The report, originally published in the South African Journal of Science, states that "a study of several 17th-century smoking pipes, including a number found in the garden of Shakespeare's home in England, has revealed traces of cannabis . . . The South African Police Services Forensic Science Laboratory in Pretoria analyzed the stems and bowls of 24 clay pipes and found traces of tobacco, suggestive evidence of cannabis -- and mysteriously, two of the pipes showed signs of what looks like cocaine."
Dr. Francis Thackeray, head of paleontology at the Transvaal Museum in Pretoria initiated the study. In an interview with BBC News, Thackeray stated: "This project was initiated in part by a re-reading of Shakespeare's sonnets, in particular, sonnet number 76, where Shakespeare refers to ‘invention in a noted weed.' "‘Weed' can refer to cannabis or marijuana, or dagga as it is known in South Africa. And ‘invention' refers to writing. So we put forward a hypothesis that Shakespeare may have used cannabis as a source of inspiration."
Dude.
Is there textual evidence to support this claim? His characters do tend to go on and on, you know, soliloquizing. Comparing this to that, contrasting opposites ad infinitum. Othello and Macbeth are notably paranoid. Hamlet, famously, can't make up his mind -- is he baked?
On the other hand, there is no recorded instance in any of the various version of Shakespeare's extant works in which a craving for grape soda and potato chips is mentioned.
If you are comfortable extrapolating the inference from the evidence at hand, then the Bard of Avon would join the ranks of the noted who reputedly got high -- including evidently Alexandre Dumas, Rimbaud, Oscar Wilde, the Founding Fathers, Joan of Arc, Jesus and Moses.
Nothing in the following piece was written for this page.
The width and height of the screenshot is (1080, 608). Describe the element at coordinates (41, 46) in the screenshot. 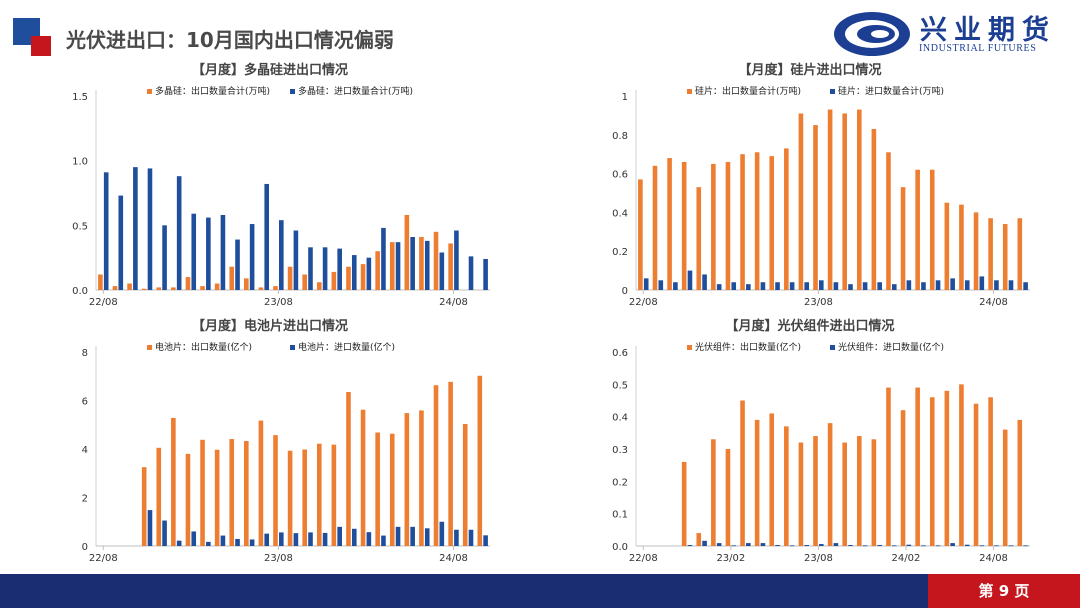

I see `header-decoration-red-square` at that location.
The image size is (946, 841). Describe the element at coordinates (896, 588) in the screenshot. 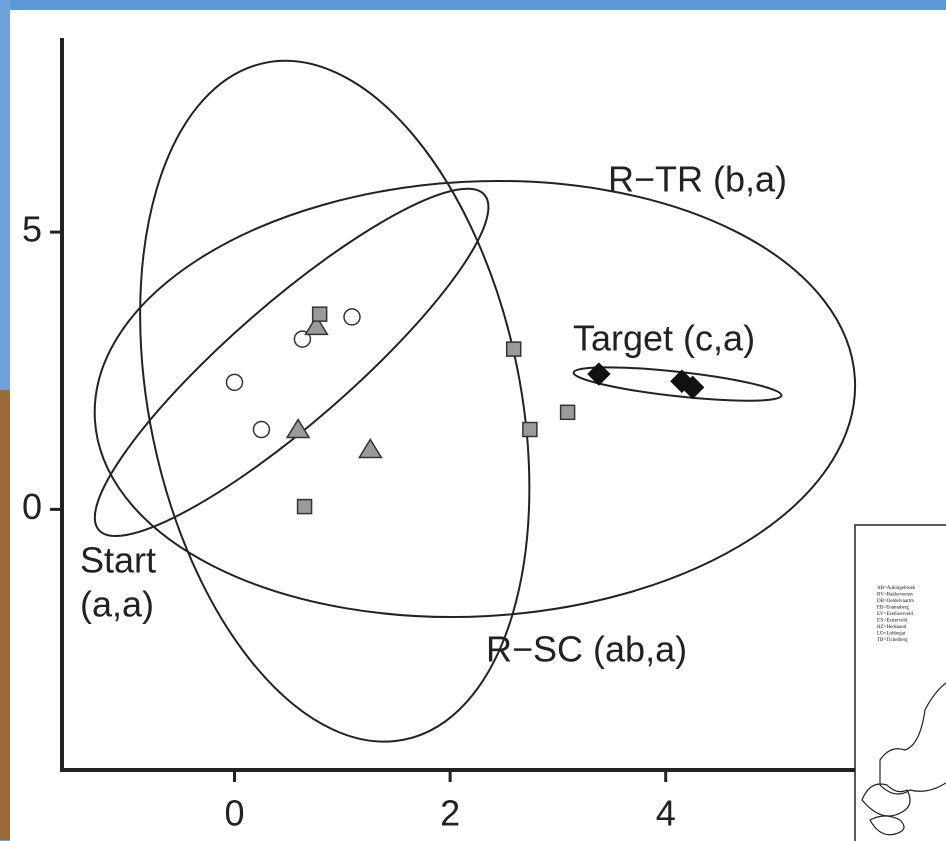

And Bing Crosby.
It's nice to know that there are people out there who can get high and still accomplish something in a day. Still, the debate over the drug's legality won't be settled by citing stellar or horrifying examples of pot smokers. Economics will undoubtedly determine the drug's future. It's the nation's largest cash crop, and it's doubtful that the government can continue long to watch all that untaxed income flow by without harnessing it.
Would a nation of unabashed stoners be as effective, or would we all run around giggling and forgetting where we left our car keys?
Let's give Shakespeare the last word on the subject. Here's Friar Laurence in "Romeo and Juliet":
O, mickle is the powerful grace that lies
In herbs, plants, stones, and their true qualities:
For nought so vile that on the earth doth live
But to the earth some special good doth give,
Nor aught so good but strain'd from that fair use
Revolts from true birth, stumbling on abuse:
Virtue itself turns vice, being misapplied;
And vice sometimes by action dignified.